Participation Criteria

Researchers look for people who fit a certain description, called eligibility criteria. Some examples of these criteria are a person's general health condition or prior treatments.

Eligibility Criteria

Ages Eligible for Study

  • Child
  • Adult
  • Older Adult

Accepts Healthy Volunteers

No

Genders Eligible for Study

All

Description

Inclusion Criteria:

  • Patients who are referred to patient education for OA in primary health care
  • Speaks and write Swedish

Exclusion Criteria:

  • Not having OA
  • Not able to speak or write Swedish

Study Plan

This section provides details of the study plan, including how the study is designed and what the study is measuring.

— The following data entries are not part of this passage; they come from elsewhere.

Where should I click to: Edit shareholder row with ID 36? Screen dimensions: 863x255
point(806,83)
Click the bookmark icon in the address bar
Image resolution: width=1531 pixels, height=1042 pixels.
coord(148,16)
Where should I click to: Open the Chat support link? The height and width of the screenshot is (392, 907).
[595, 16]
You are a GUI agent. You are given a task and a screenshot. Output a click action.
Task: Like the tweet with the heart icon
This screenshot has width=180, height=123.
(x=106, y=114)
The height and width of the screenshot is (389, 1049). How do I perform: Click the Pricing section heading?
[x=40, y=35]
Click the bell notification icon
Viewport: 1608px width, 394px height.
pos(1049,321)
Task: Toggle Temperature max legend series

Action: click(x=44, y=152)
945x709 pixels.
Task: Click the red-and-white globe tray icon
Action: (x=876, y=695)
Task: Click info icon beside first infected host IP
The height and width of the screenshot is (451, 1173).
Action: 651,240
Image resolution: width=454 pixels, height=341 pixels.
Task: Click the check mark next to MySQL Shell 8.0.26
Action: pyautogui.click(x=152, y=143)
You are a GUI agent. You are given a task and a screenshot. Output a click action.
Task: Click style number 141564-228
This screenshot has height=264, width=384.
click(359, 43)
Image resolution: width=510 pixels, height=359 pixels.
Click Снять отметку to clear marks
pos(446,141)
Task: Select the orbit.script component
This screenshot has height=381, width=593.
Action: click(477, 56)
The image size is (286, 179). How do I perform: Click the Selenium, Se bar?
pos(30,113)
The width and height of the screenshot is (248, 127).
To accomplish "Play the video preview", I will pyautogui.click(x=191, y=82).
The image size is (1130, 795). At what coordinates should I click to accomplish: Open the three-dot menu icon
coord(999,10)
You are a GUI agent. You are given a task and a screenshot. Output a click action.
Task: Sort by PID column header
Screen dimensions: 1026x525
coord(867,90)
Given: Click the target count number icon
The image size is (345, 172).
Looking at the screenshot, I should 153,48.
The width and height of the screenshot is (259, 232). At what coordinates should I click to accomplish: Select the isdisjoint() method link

How is the study designed?

Design Details

  • Observational Models: Cohort
  • Time Perspectives: Prospective

Cohorts and Interventions

Group / Cohort
Intervention / Treatment
Patient education for osteoarthritis
The intervention in the education program consists of three group lessons of about 90 minutes each where information about ethiology, risk factors, treatment and coping strategies concerning OA is included. The first two lessons are held by a physiotherapist and the third by a so-called expert patient that is a person with OA who shares his or her experiences of how to live with the disease. After the intervention patients are able to choose if they want to exercise at home or in a group, supervised by a physiotherapist.
Group sessions and optional supervised exercise.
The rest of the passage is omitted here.